──────── Data provided
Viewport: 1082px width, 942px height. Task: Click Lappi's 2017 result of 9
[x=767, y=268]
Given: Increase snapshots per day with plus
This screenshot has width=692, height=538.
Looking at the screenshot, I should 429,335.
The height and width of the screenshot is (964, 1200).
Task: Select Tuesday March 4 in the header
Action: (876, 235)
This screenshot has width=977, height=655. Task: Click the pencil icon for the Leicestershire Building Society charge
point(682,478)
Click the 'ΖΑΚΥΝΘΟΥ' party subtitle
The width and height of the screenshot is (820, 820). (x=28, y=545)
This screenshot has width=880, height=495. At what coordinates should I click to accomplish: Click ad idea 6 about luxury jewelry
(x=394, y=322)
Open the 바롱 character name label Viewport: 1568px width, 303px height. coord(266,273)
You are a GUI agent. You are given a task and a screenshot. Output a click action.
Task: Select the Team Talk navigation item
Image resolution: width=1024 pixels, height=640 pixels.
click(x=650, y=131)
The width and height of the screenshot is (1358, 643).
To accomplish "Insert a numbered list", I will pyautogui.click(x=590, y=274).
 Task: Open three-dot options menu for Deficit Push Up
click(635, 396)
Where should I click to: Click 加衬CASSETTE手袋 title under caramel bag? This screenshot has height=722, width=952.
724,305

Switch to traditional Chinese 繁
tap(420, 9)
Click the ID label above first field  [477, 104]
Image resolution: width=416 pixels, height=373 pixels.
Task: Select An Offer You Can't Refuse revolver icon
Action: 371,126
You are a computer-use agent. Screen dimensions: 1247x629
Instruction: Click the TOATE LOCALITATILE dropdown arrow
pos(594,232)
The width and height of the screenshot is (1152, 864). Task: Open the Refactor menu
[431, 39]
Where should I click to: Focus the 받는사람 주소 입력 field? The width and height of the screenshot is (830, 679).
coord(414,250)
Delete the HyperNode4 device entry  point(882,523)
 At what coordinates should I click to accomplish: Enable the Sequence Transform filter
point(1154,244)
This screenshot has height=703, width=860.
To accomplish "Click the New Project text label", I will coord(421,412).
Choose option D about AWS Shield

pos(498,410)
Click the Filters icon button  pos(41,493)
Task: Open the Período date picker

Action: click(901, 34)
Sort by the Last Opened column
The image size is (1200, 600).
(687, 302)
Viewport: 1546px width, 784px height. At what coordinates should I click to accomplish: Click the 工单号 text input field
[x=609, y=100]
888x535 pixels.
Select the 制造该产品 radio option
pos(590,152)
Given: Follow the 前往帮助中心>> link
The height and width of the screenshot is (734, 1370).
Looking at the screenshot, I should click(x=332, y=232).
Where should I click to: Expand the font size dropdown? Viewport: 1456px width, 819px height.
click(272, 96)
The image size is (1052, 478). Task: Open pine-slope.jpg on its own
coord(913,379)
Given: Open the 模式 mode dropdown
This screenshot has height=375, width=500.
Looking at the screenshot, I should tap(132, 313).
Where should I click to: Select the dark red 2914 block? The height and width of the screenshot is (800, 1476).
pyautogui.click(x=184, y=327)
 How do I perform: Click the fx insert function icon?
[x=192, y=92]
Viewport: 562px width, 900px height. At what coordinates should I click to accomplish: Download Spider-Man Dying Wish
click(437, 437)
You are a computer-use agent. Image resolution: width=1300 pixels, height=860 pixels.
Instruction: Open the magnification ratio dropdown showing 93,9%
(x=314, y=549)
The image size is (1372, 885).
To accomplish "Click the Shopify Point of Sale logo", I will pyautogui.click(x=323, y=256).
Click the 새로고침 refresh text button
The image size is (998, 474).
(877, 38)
────────────────
Work required >> Rewrite the lines above, substituting "Display" for every "Viewport" and leaving everything else the same.

Written answer >>
Display: 1082px width, 942px height. Task: Click Lappi's 2017 result of 9
[x=767, y=268]
Given: Increase snapshots per day with plus
This screenshot has width=692, height=538.
Looking at the screenshot, I should 429,335.
The height and width of the screenshot is (964, 1200).
Task: Select Tuesday March 4 in the header
Action: (876, 235)
This screenshot has width=977, height=655. Task: Click the pencil icon for the Leicestershire Building Society charge
point(682,478)
Click the 'ΖΑΚΥΝΘΟΥ' party subtitle
The width and height of the screenshot is (820, 820). (x=28, y=545)
This screenshot has width=880, height=495. At what coordinates should I click to accomplish: Click ad idea 6 about luxury jewelry
(x=394, y=322)
Open the 바롱 character name label Display: 1568px width, 303px height. coord(266,273)
You are a GUI agent. You are given a task and a screenshot. Output a click action.
Task: Select the Team Talk navigation item
Image resolution: width=1024 pixels, height=640 pixels.
click(x=650, y=131)
The width and height of the screenshot is (1358, 643).
To accomplish "Insert a numbered list", I will pyautogui.click(x=590, y=274).
 Task: Open three-dot options menu for Deficit Push Up
click(635, 396)
Where should I click to: Click 加衬CASSETTE手袋 title under caramel bag? This screenshot has height=722, width=952.
724,305

Switch to traditional Chinese 繁
tap(420, 9)
Click the ID label above first field  [477, 104]
Image resolution: width=416 pixels, height=373 pixels.
Task: Select An Offer You Can't Refuse revolver icon
Action: 371,126
You are a computer-use agent. Screen dimensions: 1247x629
Instruction: Click the TOATE LOCALITATILE dropdown arrow
pos(594,232)
The width and height of the screenshot is (1152, 864). Task: Open the Refactor menu
[431, 39]
Where should I click to: Focus the 받는사람 주소 입력 field? The width and height of the screenshot is (830, 679).
coord(414,250)
Delete the HyperNode4 device entry  point(882,523)
 At what coordinates should I click to accomplish: Enable the Sequence Transform filter
point(1154,244)
This screenshot has height=703, width=860.
To accomplish "Click the New Project text label", I will coord(421,412).
Choose option D about AWS Shield

pos(498,410)
Click the Filters icon button  pos(41,493)
Task: Open the Período date picker

Action: click(901, 34)
Sort by the Last Opened column
The image size is (1200, 600).
(687, 302)
Display: 1546px width, 784px height. At what coordinates should I click to accomplish: Click the 工单号 text input field
[x=609, y=100]
888x535 pixels.
Select the 制造该产品 radio option
pos(590,152)
Given: Follow the 前往帮助中心>> link
The height and width of the screenshot is (734, 1370).
Looking at the screenshot, I should click(x=332, y=232).
Where should I click to: Expand the font size dropdown? Display: 1456px width, 819px height.
click(272, 96)
The image size is (1052, 478). Task: Open pine-slope.jpg on its own
coord(913,379)
Given: Open the 模式 mode dropdown
This screenshot has height=375, width=500.
Looking at the screenshot, I should tap(132, 313).
Where should I click to: Select the dark red 2914 block? The height and width of the screenshot is (800, 1476).
pyautogui.click(x=184, y=327)
 How do I perform: Click the fx insert function icon?
[x=192, y=92]
Display: 562px width, 900px height. At what coordinates should I click to accomplish: Download Spider-Man Dying Wish
click(437, 437)
You are a computer-use agent. Image resolution: width=1300 pixels, height=860 pixels.
Instruction: Open the magnification ratio dropdown showing 93,9%
(x=314, y=549)
The image size is (1372, 885).
To accomplish "Click the Shopify Point of Sale logo", I will pyautogui.click(x=323, y=256).
Click the 새로고침 refresh text button
The image size is (998, 474).
(877, 38)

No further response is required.